**Tekst:**
Jeśli chcemy zobaczyć, kto udostępnił jakiegoś tweeta, to można przekleić charakterystyczny fragment tekstu. Potem wklejamy go do wyszukiwarki Nittera i dodajemy cudzysłowy ("nasz tekst"
), żeby szukać dokładnie tego.
W filtrze (ikona strzałki po prawej) możemy dodatkowo wybrać retweets
, żeby zobaczyć wyłącznie przypadki udostępnień.
Jeszcze inny sposób: wyjście od słów zamiast od profili. Wyszukujemy zwroty, które często pojawiają się w komunikatach propagandowych. Dość pewne przykłady:
Teksty mniej pewne (pojawiają się też w normalnym kontekście), ale dość lubiane przez trolle:
pomagać, ale z głową
odgryzł palec ratownikowi
Albo „Putin wyzwolił”, „ukraińskie laboratoria”, „ukraina wielki reset”… Ogranicza nas jedynie wyobraźnia Kto się napatrzył na twórczość trolli lub spiskowych świrków, ten mniej więcej zna ten styl.

**Krótkie zadanie 1:** Przepisz bez zmian wiersze z danych zamieszczonych niżej, od wiersza zawierającego „Given: Click the Identifizier person icon” aż do wiersza zawierającego „Action: click(349, 292)” włącznie.
Tekst i wiersze pochodzą z dwóch niezwiązanych ze sobą źródeł.

[Wpisy do lokalizowania tekstu i elementów]
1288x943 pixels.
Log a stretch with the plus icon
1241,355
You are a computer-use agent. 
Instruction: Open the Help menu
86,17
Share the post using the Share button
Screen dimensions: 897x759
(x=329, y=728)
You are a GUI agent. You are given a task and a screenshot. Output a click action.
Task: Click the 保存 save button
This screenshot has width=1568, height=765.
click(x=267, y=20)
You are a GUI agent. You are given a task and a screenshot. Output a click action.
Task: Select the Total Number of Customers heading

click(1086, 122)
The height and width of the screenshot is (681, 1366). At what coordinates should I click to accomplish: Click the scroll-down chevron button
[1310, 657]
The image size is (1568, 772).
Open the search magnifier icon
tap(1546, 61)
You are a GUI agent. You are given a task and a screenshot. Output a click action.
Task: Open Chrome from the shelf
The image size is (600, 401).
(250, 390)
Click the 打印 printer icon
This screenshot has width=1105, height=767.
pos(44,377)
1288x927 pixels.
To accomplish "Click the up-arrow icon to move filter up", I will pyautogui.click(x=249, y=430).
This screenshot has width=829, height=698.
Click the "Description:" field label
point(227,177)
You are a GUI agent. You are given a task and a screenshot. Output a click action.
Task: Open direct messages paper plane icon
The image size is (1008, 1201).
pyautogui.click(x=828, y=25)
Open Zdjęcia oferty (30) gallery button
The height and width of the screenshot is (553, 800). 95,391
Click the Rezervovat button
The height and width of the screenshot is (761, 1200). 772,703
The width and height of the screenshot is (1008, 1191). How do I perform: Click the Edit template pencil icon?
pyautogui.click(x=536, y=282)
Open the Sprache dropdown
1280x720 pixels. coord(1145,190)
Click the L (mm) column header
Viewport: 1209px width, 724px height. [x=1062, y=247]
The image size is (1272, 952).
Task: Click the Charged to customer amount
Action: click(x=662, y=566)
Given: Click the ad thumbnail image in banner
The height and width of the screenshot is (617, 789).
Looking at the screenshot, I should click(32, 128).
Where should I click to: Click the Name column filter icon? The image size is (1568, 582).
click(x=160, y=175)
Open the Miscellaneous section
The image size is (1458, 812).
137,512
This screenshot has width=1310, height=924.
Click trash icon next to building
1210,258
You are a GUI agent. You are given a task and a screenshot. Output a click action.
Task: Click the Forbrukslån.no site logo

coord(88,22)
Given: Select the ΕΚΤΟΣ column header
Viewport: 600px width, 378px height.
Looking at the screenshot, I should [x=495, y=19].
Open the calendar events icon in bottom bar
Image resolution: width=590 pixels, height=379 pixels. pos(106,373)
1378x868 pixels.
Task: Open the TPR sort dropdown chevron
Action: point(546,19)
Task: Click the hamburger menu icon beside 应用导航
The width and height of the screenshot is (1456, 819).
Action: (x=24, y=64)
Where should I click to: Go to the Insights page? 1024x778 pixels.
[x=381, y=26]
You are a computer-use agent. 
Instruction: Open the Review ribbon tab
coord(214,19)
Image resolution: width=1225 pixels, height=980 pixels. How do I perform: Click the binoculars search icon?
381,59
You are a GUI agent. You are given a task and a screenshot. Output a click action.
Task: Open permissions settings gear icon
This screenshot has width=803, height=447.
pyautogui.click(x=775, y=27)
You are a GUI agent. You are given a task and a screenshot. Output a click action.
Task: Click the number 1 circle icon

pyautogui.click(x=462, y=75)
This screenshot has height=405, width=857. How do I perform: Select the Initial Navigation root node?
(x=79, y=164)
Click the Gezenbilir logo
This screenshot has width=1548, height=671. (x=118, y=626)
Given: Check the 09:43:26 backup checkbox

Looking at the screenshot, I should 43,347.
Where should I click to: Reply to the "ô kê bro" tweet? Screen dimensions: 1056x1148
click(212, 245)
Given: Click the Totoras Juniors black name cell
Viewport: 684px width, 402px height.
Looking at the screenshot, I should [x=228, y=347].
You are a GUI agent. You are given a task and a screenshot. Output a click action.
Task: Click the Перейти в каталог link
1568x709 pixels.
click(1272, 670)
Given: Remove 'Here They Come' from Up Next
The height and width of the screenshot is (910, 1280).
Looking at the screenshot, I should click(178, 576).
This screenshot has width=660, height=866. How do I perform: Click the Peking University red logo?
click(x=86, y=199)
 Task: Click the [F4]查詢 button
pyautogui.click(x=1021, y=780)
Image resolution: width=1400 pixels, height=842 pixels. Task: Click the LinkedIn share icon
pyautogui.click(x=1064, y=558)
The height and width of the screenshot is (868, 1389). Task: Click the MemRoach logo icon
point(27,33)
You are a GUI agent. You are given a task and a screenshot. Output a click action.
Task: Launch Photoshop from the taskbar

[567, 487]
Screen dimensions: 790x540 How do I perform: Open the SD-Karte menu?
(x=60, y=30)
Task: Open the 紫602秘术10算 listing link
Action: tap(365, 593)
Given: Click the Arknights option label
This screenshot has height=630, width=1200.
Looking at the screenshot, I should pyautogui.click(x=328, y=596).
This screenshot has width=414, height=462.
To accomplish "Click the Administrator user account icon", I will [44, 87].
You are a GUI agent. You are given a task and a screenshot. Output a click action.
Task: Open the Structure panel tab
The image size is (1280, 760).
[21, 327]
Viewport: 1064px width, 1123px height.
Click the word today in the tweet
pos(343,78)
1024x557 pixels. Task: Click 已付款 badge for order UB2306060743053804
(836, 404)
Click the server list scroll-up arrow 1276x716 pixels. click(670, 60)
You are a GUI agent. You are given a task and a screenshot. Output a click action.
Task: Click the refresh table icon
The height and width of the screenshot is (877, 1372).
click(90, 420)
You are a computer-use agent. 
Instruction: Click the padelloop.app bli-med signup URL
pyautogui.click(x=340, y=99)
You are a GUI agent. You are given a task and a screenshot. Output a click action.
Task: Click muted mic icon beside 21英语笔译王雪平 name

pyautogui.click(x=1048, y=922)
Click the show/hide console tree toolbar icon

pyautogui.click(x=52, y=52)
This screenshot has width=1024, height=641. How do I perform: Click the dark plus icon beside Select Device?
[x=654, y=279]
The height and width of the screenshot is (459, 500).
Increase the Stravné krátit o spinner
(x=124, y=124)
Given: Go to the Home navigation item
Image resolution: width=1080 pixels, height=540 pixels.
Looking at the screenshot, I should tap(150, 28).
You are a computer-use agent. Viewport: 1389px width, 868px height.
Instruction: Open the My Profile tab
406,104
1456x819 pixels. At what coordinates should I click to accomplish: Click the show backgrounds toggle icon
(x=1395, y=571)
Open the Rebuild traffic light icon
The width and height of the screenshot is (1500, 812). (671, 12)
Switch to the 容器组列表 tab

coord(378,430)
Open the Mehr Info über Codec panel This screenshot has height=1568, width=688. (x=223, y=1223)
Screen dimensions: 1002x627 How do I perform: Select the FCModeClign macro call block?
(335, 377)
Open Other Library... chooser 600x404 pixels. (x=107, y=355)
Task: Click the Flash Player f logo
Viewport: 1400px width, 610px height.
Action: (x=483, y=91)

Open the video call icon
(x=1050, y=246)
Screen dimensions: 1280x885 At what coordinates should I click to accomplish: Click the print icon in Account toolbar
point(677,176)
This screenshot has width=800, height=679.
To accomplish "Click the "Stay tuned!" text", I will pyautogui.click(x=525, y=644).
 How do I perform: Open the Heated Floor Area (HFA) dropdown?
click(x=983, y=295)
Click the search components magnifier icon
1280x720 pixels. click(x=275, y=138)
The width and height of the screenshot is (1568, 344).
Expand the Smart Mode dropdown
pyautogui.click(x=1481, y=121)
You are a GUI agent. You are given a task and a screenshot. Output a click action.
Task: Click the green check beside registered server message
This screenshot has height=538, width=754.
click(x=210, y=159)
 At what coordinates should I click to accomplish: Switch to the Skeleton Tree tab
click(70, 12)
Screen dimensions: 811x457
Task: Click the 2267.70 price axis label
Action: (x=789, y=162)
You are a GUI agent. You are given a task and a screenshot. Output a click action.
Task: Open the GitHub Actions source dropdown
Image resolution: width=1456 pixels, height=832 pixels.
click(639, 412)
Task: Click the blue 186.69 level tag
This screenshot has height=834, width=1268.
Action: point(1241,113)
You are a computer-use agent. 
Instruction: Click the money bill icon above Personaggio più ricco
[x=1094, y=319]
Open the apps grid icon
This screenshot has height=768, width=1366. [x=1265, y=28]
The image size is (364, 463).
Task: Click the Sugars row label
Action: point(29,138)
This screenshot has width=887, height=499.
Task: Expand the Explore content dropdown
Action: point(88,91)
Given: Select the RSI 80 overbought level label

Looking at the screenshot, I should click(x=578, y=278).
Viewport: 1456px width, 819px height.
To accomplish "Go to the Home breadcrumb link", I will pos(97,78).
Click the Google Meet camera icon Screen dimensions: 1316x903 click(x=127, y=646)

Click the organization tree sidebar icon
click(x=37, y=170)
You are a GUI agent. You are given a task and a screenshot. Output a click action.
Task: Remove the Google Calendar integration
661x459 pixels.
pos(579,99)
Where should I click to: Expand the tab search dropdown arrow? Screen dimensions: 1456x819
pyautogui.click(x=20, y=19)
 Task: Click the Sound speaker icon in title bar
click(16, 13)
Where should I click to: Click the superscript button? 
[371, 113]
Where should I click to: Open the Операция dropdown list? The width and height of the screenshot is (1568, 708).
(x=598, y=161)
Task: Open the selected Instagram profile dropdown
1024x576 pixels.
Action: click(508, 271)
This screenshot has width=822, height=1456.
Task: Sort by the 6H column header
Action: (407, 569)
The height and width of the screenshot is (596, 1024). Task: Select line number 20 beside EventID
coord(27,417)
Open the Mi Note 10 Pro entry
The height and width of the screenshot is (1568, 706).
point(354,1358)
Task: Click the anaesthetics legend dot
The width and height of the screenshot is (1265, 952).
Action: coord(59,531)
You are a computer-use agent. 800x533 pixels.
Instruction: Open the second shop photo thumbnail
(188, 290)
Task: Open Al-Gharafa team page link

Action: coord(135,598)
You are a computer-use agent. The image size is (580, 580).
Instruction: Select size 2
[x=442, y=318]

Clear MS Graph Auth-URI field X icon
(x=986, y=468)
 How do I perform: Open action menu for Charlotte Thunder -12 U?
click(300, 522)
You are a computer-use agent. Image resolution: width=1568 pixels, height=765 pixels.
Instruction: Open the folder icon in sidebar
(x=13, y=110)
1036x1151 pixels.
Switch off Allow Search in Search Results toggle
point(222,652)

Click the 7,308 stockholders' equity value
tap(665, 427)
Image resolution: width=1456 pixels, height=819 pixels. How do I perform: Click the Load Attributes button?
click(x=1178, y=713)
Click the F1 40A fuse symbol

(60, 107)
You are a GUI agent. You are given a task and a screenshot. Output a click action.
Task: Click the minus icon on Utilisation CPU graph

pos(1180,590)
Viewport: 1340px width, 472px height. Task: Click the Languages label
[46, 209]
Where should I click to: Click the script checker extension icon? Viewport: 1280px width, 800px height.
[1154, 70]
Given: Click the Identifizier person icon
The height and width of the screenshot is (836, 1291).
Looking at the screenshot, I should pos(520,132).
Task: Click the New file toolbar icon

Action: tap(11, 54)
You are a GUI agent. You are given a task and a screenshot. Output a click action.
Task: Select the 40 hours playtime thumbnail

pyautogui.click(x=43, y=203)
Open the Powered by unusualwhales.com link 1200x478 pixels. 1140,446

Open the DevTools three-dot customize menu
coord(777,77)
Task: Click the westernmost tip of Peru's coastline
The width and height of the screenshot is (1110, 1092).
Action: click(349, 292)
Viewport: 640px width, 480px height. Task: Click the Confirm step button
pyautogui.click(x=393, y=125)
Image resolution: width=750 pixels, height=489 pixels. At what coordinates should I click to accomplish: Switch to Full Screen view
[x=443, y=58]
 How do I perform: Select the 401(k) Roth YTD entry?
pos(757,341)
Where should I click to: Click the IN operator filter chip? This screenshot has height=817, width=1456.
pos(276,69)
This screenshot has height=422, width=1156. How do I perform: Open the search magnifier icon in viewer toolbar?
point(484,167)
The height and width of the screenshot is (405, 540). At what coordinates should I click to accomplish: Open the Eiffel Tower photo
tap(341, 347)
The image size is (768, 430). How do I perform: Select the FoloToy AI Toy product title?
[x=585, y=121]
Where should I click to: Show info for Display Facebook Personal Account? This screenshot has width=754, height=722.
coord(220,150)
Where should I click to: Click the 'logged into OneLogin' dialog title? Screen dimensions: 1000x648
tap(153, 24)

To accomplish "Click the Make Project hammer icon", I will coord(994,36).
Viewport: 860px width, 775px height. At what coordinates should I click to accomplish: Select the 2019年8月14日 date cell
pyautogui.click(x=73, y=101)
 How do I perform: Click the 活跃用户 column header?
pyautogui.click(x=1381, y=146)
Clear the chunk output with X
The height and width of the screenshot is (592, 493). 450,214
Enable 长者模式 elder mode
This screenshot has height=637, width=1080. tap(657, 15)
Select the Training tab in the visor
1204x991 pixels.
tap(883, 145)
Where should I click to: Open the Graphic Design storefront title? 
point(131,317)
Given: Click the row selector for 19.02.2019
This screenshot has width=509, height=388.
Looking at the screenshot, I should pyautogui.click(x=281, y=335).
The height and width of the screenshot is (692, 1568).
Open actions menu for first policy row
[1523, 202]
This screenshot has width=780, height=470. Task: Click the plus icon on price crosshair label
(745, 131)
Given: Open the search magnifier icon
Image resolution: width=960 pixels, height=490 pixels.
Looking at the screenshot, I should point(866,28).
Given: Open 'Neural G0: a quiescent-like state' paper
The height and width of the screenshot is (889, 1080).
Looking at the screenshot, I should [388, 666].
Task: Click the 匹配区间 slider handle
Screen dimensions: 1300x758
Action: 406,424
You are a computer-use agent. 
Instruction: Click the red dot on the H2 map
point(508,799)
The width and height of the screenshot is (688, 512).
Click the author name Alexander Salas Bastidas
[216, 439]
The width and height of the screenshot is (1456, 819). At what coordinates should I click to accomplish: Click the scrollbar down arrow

**Krótkie zadanie 2:** Kontynuuj tekst o wyszukiwaniu propagandowych wpisów w Nitterze, zaczynając po jego ostatnim zdaniu.

**Odpowiedź pisemna 1:**
Given: Click the Identifizier person icon
The height and width of the screenshot is (836, 1291).
Looking at the screenshot, I should pos(520,132).
Task: Click the New file toolbar icon

Action: tap(11, 54)
You are a GUI agent. You are given a task and a screenshot. Output a click action.
Task: Select the 40 hours playtime thumbnail

pyautogui.click(x=43, y=203)
Open the Powered by unusualwhales.com link 1200x478 pixels. 1140,446

Open the DevTools three-dot customize menu
coord(777,77)
Task: Click the westernmost tip of Peru's coastline
The width and height of the screenshot is (1110, 1092).
Action: click(349, 292)

**Odpowiedź pisemna 2:**
Po znalezieniu podejrzanych komentarzy patrzymy na ich autora. Mało informacji na profilu, dużo propagandy? Jeśli tak, to jest duża szansa, że trafiliśmy na trolla.
Po złapaniu jednego możemy spojrzeć, kto powielał jego treści (retweety, udostępnienia) i w ten sposób być może złapać kolejnych.
Analizowanie tekstu – a konkretnie powtarzających się, nietypowych zwrotów, udostępnianych w podobnym czasie – pozwoliło między innymi złapać właścicielkę popularnej strony propagandowej, nauczycielkę z Sosnowca.
Pod komentarzami możemy oczywiście coś napisać od siebie, ale nie będę się na tym skupiał w tym wpisie. Mam co najwyżej jedną uwagę – zazwyczaj znacznie więcej jest osób czytających niż komentujących. Proponuję pisać z myślą o publiczności; jakbyśmy byli przewodnikami, pokazującymi okaz trolla grupie zwiedzającej zoo.
Moim zdaniem lepiej publicznie zdemaskować i rozbroić propagandę niż dawać upust emocjom i pisać teksty niskich lotów w stylu „won, ruska onuco”. W oczach postronnych wygląda to tak, jakbyśmy to my byli agresorami.
A teraz przejdźmy do różnych form zgłaszania, lepszych i gorszych.
Zgłaszanie przez platformy (najgorsza opcja)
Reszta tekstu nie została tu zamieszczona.